**Exercise**
Repeat all the records, precisely as given.

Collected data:
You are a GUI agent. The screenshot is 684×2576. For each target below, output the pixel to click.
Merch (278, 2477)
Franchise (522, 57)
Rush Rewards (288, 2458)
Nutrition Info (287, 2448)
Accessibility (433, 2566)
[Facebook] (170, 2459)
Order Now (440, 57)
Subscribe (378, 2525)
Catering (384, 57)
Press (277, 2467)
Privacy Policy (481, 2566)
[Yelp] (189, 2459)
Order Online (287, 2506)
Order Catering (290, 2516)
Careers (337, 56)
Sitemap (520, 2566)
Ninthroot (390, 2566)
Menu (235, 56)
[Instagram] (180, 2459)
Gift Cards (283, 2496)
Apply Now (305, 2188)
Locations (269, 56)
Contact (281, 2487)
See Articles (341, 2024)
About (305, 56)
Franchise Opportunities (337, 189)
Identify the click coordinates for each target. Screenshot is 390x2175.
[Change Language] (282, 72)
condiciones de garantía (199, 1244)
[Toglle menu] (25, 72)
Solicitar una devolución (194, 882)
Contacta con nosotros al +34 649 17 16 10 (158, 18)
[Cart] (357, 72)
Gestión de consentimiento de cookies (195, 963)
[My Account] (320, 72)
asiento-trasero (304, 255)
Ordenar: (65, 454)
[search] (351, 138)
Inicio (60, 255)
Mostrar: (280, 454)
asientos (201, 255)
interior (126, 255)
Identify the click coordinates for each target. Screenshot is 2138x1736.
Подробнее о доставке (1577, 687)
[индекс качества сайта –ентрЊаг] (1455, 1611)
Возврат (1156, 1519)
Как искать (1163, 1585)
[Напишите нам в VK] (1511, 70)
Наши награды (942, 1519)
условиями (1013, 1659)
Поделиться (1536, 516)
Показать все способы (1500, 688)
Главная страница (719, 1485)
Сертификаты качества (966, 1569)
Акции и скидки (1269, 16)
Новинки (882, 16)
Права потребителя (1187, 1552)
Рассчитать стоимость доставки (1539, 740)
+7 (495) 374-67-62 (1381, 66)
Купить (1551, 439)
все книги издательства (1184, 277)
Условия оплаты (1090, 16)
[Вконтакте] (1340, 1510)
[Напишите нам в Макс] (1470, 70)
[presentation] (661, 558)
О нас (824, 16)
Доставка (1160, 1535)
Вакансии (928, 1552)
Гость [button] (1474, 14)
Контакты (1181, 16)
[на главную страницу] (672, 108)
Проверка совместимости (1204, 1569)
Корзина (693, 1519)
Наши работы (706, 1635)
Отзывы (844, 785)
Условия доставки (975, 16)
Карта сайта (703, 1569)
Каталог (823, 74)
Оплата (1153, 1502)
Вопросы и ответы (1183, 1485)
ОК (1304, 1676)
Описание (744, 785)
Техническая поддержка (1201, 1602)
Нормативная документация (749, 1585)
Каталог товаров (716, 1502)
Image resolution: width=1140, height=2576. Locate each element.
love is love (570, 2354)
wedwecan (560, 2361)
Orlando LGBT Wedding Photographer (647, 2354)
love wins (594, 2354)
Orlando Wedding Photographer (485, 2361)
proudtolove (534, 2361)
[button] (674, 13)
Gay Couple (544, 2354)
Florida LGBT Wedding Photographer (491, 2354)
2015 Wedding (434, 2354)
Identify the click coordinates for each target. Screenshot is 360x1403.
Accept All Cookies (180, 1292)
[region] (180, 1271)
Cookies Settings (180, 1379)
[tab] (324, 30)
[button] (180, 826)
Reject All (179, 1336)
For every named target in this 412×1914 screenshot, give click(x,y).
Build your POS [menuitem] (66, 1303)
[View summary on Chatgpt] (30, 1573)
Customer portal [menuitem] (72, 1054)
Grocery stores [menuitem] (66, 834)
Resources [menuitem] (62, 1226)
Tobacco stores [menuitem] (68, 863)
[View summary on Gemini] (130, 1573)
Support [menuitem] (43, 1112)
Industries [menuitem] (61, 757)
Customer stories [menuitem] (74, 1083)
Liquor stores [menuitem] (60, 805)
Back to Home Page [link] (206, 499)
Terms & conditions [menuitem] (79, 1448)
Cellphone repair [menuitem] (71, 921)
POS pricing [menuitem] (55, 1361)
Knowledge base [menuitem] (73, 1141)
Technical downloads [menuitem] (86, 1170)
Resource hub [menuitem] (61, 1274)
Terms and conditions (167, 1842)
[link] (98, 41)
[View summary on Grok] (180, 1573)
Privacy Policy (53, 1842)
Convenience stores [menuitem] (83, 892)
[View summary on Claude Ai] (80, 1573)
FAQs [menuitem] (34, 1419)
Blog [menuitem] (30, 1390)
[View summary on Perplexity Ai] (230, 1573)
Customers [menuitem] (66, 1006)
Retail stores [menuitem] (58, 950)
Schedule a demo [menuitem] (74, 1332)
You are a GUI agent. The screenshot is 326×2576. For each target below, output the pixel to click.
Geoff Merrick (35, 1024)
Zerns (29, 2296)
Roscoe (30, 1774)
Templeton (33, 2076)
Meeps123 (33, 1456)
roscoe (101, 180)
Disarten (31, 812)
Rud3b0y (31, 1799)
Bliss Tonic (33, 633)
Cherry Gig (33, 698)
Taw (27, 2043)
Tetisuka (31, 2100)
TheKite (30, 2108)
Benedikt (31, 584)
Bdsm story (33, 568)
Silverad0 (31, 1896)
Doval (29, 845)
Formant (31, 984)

**Completed exercise**
You are a GUI agent. The screenshot is 684×2576. For each target below, output the pixel to click.
Merch (278, 2477)
Franchise (522, 57)
Rush Rewards (288, 2458)
Nutrition Info (287, 2448)
Accessibility (433, 2566)
[Facebook] (170, 2459)
Order Now (440, 57)
Subscribe (378, 2525)
Catering (384, 57)
Press (277, 2467)
Privacy Policy (481, 2566)
[Yelp] (189, 2459)
Order Online (287, 2506)
Order Catering (290, 2516)
Careers (337, 56)
Sitemap (520, 2566)
Ninthroot (390, 2566)
Menu (235, 56)
[Instagram] (180, 2459)
Gift Cards (283, 2496)
Apply Now (305, 2188)
Locations (269, 56)
Contact (281, 2487)
See Articles (341, 2024)
About (305, 56)
Franchise Opportunities (337, 189)
Identify the click coordinates for each target. Screenshot is 390x2175.
[Change Language] (282, 72)
condiciones de garantía (199, 1244)
[Toglle menu] (25, 72)
Solicitar una devolución (194, 882)
Contacta con nosotros al +34 649 17 16 10 (158, 18)
[Cart] (357, 72)
Gestión de consentimiento de cookies (195, 963)
[My Account] (320, 72)
asiento-trasero (304, 255)
Ordenar: (65, 454)
[search] (351, 138)
Inicio (60, 255)
Mostrar: (280, 454)
asientos (201, 255)
interior (126, 255)
Identify the click coordinates for each target. Screenshot is 2138x1736.
Подробнее о доставке (1577, 687)
[индекс качества сайта –ентрЊаг] (1455, 1611)
Возврат (1156, 1519)
Как искать (1163, 1585)
[Напишите нам в VK] (1511, 70)
Наши награды (942, 1519)
условиями (1013, 1659)
Поделиться (1536, 516)
Показать все способы (1500, 688)
Главная страница (719, 1485)
Сертификаты качества (966, 1569)
Акции и скидки (1269, 16)
Новинки (882, 16)
Права потребителя (1187, 1552)
Рассчитать стоимость доставки (1539, 740)
+7 (495) 374-67-62 (1381, 66)
Купить (1551, 439)
все книги издательства (1184, 277)
Условия оплаты (1090, 16)
[Вконтакте] (1340, 1510)
[Напишите нам в Макс] (1470, 70)
[presentation] (661, 558)
О нас (824, 16)
Доставка (1160, 1535)
Вакансии (928, 1552)
Гость [button] (1474, 14)
Контакты (1181, 16)
[на главную страницу] (672, 108)
Проверка совместимости (1204, 1569)
Корзина (693, 1519)
Наши работы (706, 1635)
Отзывы (844, 785)
Условия доставки (975, 16)
Карта сайта (703, 1569)
Каталог (823, 74)
Оплата (1153, 1502)
Вопросы и ответы (1183, 1485)
ОК (1304, 1676)
Описание (744, 785)
Техническая поддержка (1201, 1602)
Нормативная документация (749, 1585)
Каталог товаров (716, 1502)
Image resolution: width=1140, height=2576. Locate each element.
love is love (570, 2354)
wedwecan (560, 2361)
Orlando LGBT Wedding Photographer (647, 2354)
love wins (594, 2354)
Orlando Wedding Photographer (485, 2361)
proudtolove (534, 2361)
[button] (674, 13)
Gay Couple (544, 2354)
Florida LGBT Wedding Photographer (491, 2354)
2015 Wedding (434, 2354)
Identify the click coordinates for each target. Screenshot is 360x1403.
Accept All Cookies (180, 1292)
[region] (180, 1271)
Cookies Settings (180, 1379)
[tab] (324, 30)
[button] (180, 826)
Reject All (179, 1336)
For every named target in this 412×1914 screenshot, give click(x,y).
Build your POS [menuitem] (66, 1303)
[View summary on Chatgpt] (30, 1573)
Customer portal [menuitem] (72, 1054)
Grocery stores [menuitem] (66, 834)
Resources [menuitem] (62, 1226)
Tobacco stores [menuitem] (68, 863)
[View summary on Gemini] (130, 1573)
Support [menuitem] (43, 1112)
Industries [menuitem] (61, 757)
Customer stories [menuitem] (74, 1083)
Liquor stores [menuitem] (60, 805)
Back to Home Page [link] (206, 499)
Terms & conditions [menuitem] (79, 1448)
Cellphone repair [menuitem] (71, 921)
POS pricing [menuitem] (55, 1361)
Knowledge base [menuitem] (73, 1141)
Technical downloads [menuitem] (86, 1170)
Resource hub [menuitem] (61, 1274)
Terms and conditions (167, 1842)
[link] (98, 41)
[View summary on Grok] (180, 1573)
Privacy Policy (53, 1842)
Convenience stores [menuitem] (83, 892)
[View summary on Claude Ai] (80, 1573)
FAQs [menuitem] (34, 1419)
Blog [menuitem] (30, 1390)
[View summary on Perplexity Ai] (230, 1573)
Customers [menuitem] (66, 1006)
Retail stores [menuitem] (58, 950)
Schedule a demo [menuitem] (74, 1332)
You are a GUI agent. The screenshot is 326×2576. For each target below, output the pixel to click.
Geoff Merrick (35, 1024)
Zerns (29, 2296)
Roscoe (30, 1774)
Templeton (33, 2076)
Meeps123 (33, 1456)
roscoe (101, 180)
Disarten (31, 812)
Rud3b0y (31, 1799)
Bliss Tonic (33, 633)
Cherry Gig (33, 698)
Taw (27, 2043)
Tetisuka (31, 2100)
TheKite (30, 2108)
Benedikt (31, 584)
Bdsm story (33, 568)
Silverad0 (31, 1896)
Doval (29, 845)
Formant (31, 984)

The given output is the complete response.